If you are arrested, you have the following rights:

  1. Memo of arrest: The police officer conducting the arrest shall prepare a memo of arrest at the time of the arrest, and such memo should be attested by at least one witness, who may either be your family member or a respectable person of the locality from where the arrest is made. It shall also be counter signed by you and shall contain the time and date of arrest.

  2. Right to know the grounds of arrest: If an arrest has been made without a warrant, you have the right to know the grounds of arrest or full particulars of the offence for which you are being arrested. This will enable you to remove any mistake, misapprehension or misunderstanding in the minds of the arresting authority and the procedure will go on properly. 

  3. Right to remain silent: The police officials try to extract information from the arrested person by asking different questions. But you have the right to remain silent as any reply might be used against you in the court of law. 

  4. Right to lawyer/counsel: You have the right to have a lawyer present while you are questioned and the right to consult your lawyer before speaking anything.

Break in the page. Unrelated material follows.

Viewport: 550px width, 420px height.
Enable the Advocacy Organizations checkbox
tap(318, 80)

If a person is unable to afford alawyer, the court appoints one for them.

  5. Information of arrest to a friend or relative: If you are arrested and being held in custody in a police station, you are entitled to have one friend or relative or any other person known to you or having interest in your welfare informed, as soon as possible, that you have been arrested and are being detained at the particular place or police station, unless the attesting witness of the memo of arrest is himself such a friend or a relative of yours. If the friend or relative of yours lives outside the district or town, then the time, place of arrest and venue of custody will be informed by the police officer through the Legal Aids Organization of the District and the police station of the area concerned telegraphically within a period of 8 to 12 hours after the arrest.

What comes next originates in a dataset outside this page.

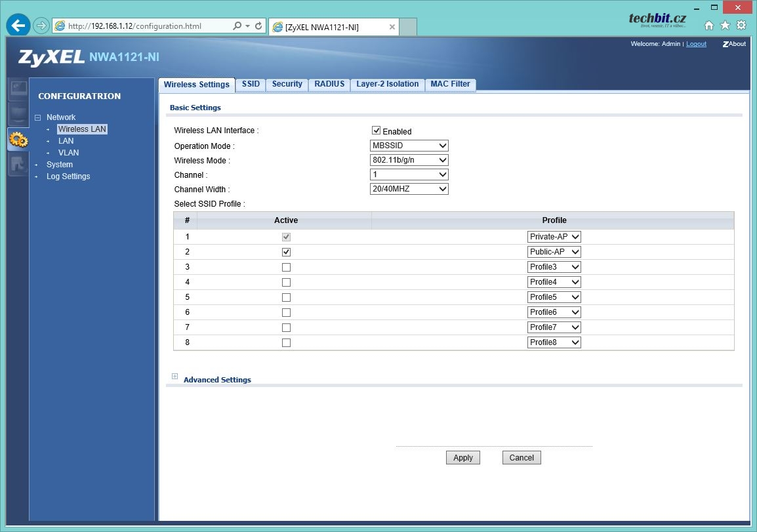The height and width of the screenshot is (532, 757).
Task: Switch to the Security tab
Action: (287, 84)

  6. Examinations to any injury: If you want, you can request for physical examination to properly record any minor or major injuries at the time of arrest.

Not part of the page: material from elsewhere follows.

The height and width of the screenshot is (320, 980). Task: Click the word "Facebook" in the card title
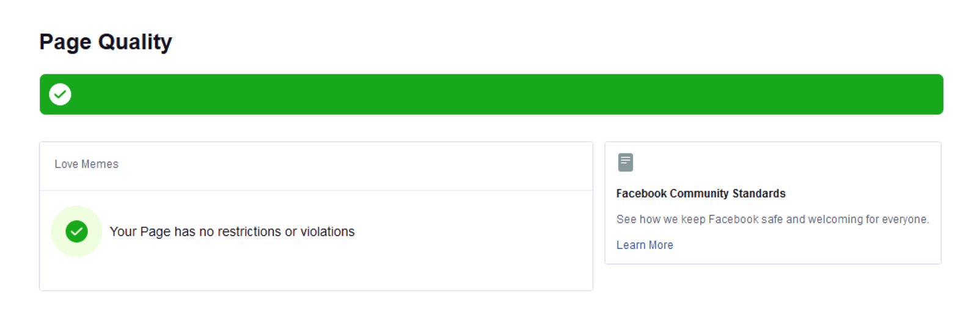click(642, 194)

  7. Medical examination: You should be subjected to medical examination by trained doctor every 48 hours during the police custody, who is on the panel of approved doctorappointed by the Director of Health Services of the concerned State or Union Territory

  8. Right to be taken to a Magistrate without delay: You should be presented before the Magistrate within 24 hours of the arrest which does not include the travel time.You cannot be held in police custody beyond this time without orders from a Magistrate.

  9. Information regarding bail: If the offence for which you are arrested is bailable, the police officer shall inform you that you are entitled to being released on bail, so that you can arrange for the same.

Duties of the Police Officer

  1. To inform you what are the rights available to you.

  2. The police officers carrying out the arrest and interrogation should have accurate, visible and clear identification and name tags with their designations which should be recorded in the register as well. 

  3. An entry must be made in the diary at the place of arrest which shall disclose the name of the next friend or relative who has been informed of the arrest and the names of the police officials in whose custody you are

  4. Copies of all the documents including the memo of arrest should be sent to the Magistrate for his record.

  5. A police control room should be provided at all district and state headquarters where information regarding the arrest and the place of custody shall be communicated, within 12 hours of the arrest and this information should be displayed on a clearly visiblenotice board at the police control room.

Conclusion

People are often not aware of their rights in case they are arrested and that often leads to manipulation by the police officials. Arrested persons are not able to keep calm under pressure and say things which are used against them later in court. It is the duty of the police officer to make aware the arrested person of his rights and act according to the law.